Although hospitals have begun to address inappropriate antibiotic use for asymptomatic bacteriuria (ASB) through antimicrobial stewardship programs, many physicians still prescribe them unnecessarily, the study authors noted.
“Even when clinicians are knowledgeable, guideline-discordant practices persist owing to concern for adverse outcomes if ASB is not treated,” Lindsey A. Petty, MD, of the division of infectious diseases at the University of Michigan, and colleagues wrote.
To assess and identify factors associated with antibiotic treatment in patients with ASB, researchers conducted a retrospective cohort study using data from a consortium of 46 hospitals in Michigan. Patients who had positive urine cultures collected during hospitalization from Jan. 1, 2016, to Feb. 1, 2018, were included in the study.
A total of 2,733 patients with a median age of 77 years were included in the study. Of these patients, 82.7% of patients were given antibiotics for a median of 7 days.
Antibiotic treatment for ASB was significantly associated with older age (OR = 1.1 per 10-year increase; 95% CI, 1.02-1.18), dementia (OR = 1.57; 95% CI,1.15-2.13) and acutely altered mental status (OR = 1.93; 95% CI, 1.23-3.04).
Compared with no antibiotics, treatment with antibiotics was associated with longer hospital stays following urine testing (4 days vs. 3 days; RR = 1.37; 95% CI, 1.28-1.47).
According to the researchers, there were no differences in mortality, readmission, ED visits, or Clostridioides difficile infection between those who did and did not receive antibiotic treatment for ASB.
“Inappropriate antibiotic use has been associated with harm; these findings add to the growing body of literature supporting a less-is-more approach, especially in elderly patients who are at higher risk of experiencing adverse drug events,” Petty and colleagues wrote.

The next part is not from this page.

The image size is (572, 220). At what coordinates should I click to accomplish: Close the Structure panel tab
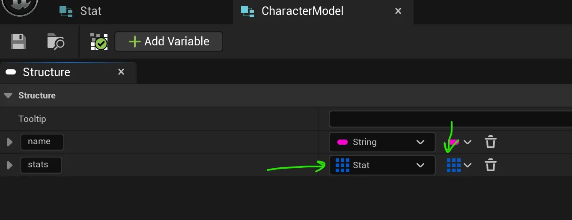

Based on the findings, the authors recommended that stewardship programs focus on improving to urine testing practices and management in elderly patients with altered mental status. – by Erin Michael
Disclosures: Petty reported grants from Blue Cross Blue Shield of Michigan during the conduct of the study. Please see study for all other authors’ relevant financial disclosures.